O corpo de Herberts Cukurs foi encontrado por Alejandro Otero, comissário de polícia de Montevidéu, no dia 6 de março de 1965. Estava dentro de um baú de madeira, em avançado estado de decomposição.
Otero tinha recebido uma denúncia anônima. Sobre o cadáver, uma nota que dizia: “Considerando a gravidade dos crimes de que é acusado Herberts Cukurs, especialmente a sua responsabilidade no assassinato de 30 mil homens, mulheres e crianças, nós o condenamos à morte”.
O grupo que assinou o bilhete se autodenominava “Aqueles que não esquecerão”.

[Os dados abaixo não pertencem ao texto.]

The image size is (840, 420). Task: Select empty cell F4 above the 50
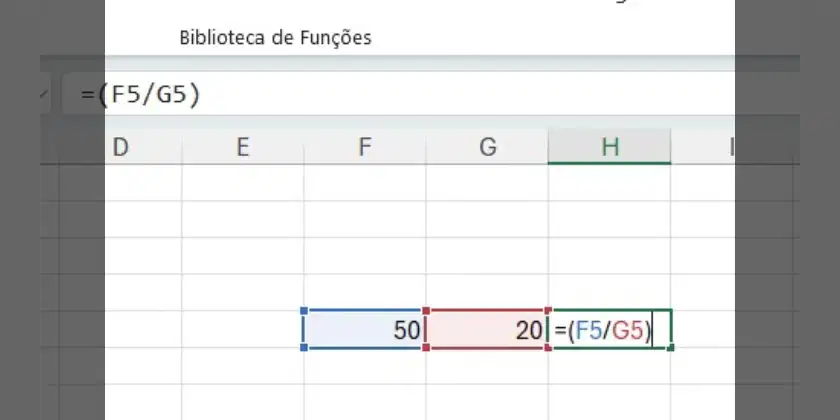[365, 292]
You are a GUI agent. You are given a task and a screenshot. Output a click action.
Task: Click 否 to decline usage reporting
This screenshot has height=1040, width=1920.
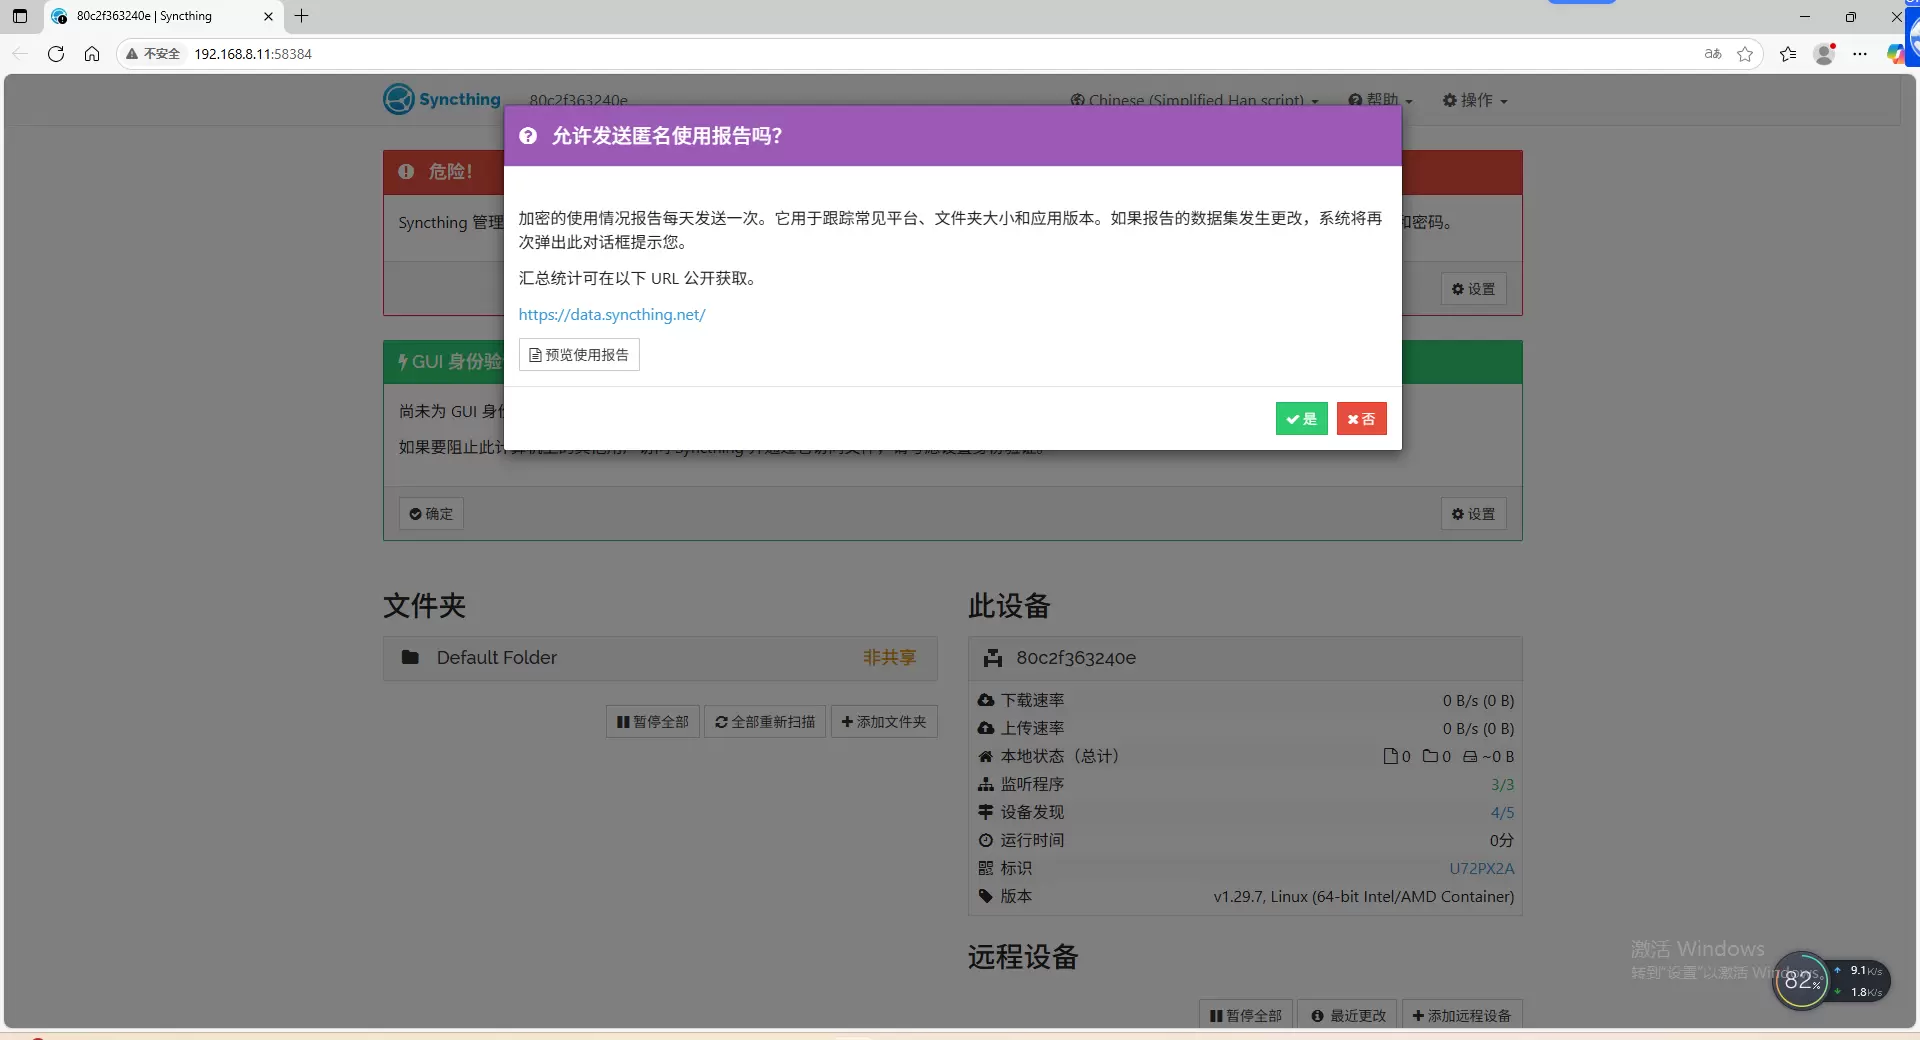pyautogui.click(x=1361, y=419)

“Até hoje, o modo como Herberts Cukurs foi morto é lamentado por gente como Efraim Zuroff, diretor do Centro Simon Wiesenthal, nos Estados Unidos”, pondera a jornalista e escritora Heliete Vaitsman.
“Segundo Zuroff, julgamentos em tribunais são mais úteis à História e à Justiça do que execuções sumárias. Se o piloto tivesse sido julgado, e se evidências tivessem sido produzidas, isso teria dificultado as alegações de inocência que seus defensores insistem em fazer. Em 2011, nacionalistas letões reivindicaram sua inclusão no Panteão dos Heróis Nacionais.”